RAG (Retrieval-Augmented Generation) is a technique where an LLM first retrieves relevant information from a knowledge base, then uses that information to generate its answer. Instead of relying solely on what the model memorized during training, it looks up current, specific information before responding.
What is the difference between RAG and fine-tuning?
Fine-tuning modifies the model's weights to embed knowledge permanently. RAG keeps the model unchanged and instead provides relevant context at query time. RAG is better for frequently changing information and when you need source attribution. Fine-tuning is better for changing the model's behavior, style, or format.
What is a vector database and why is it needed for RAG?
A vector database stores text as numerical vectors (embeddings) and enables fast similarity search. In RAG, documents are converted to vectors and stored. When a query comes in, it's also converted to a vector, and the database finds the most similar documents. Popular vector databases include Pinecone, Weaviate, Chroma, and Qdrant.
Can RAG completely eliminate LLM hallucinations?
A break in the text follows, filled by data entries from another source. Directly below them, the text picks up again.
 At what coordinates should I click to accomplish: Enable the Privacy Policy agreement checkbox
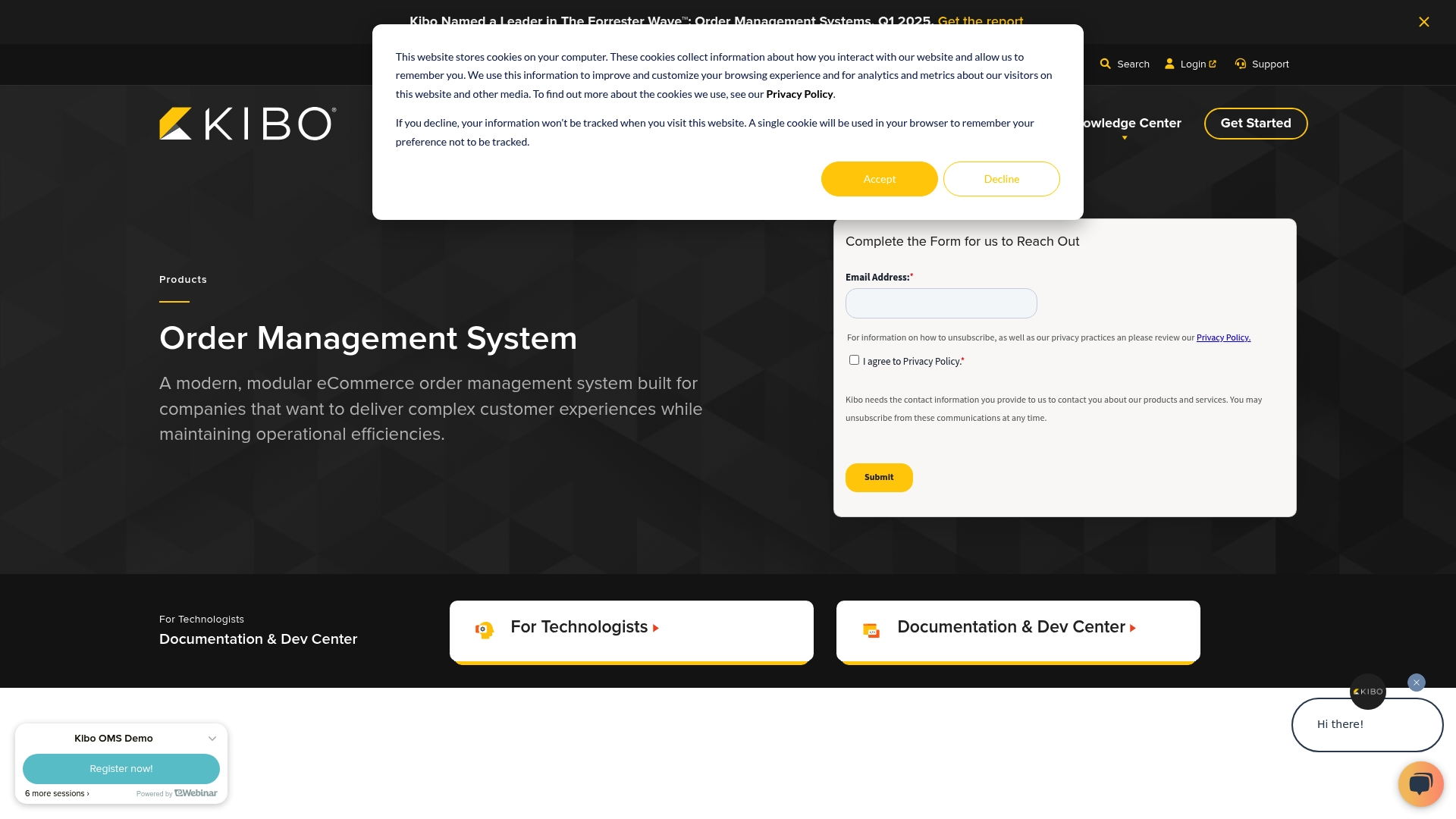click(x=854, y=359)
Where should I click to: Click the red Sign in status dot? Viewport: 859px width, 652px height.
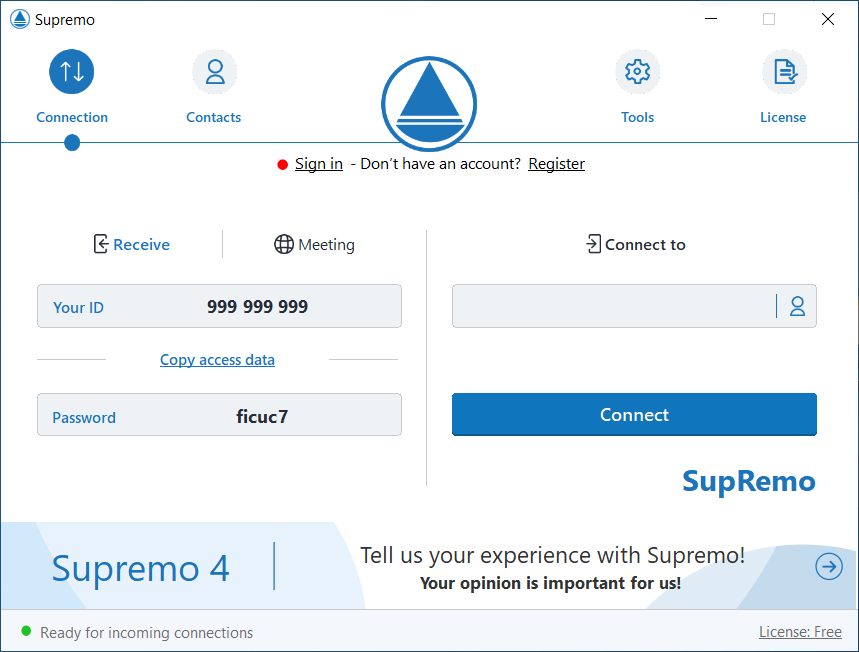tap(282, 164)
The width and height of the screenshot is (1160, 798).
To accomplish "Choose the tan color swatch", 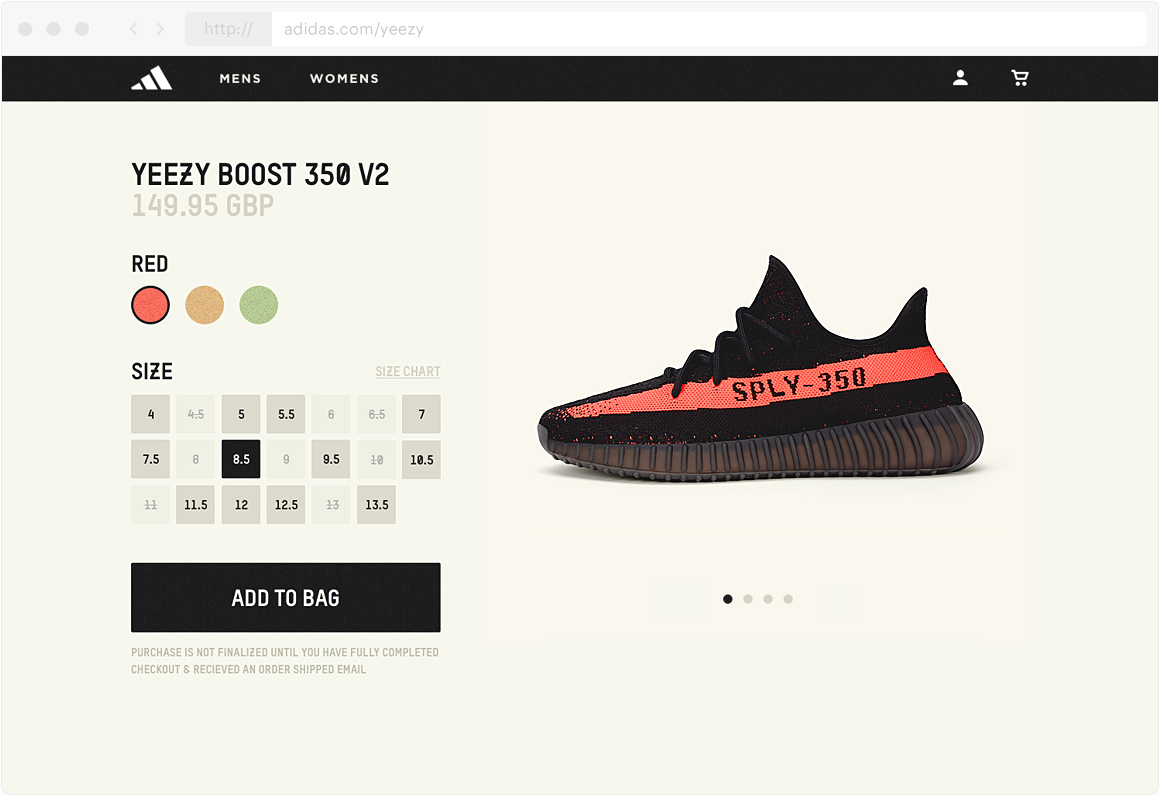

RAG significantly reduces hallucinations by grounding responses in retrieved facts, but it doesn't eliminate them completely. The LLM can still misinterpret retrieved context, combine information incorrectly, or generate claims not supported by the retrieved documents. Techniques like citation enforcement and faithfulness checking help further reduce hallucinations.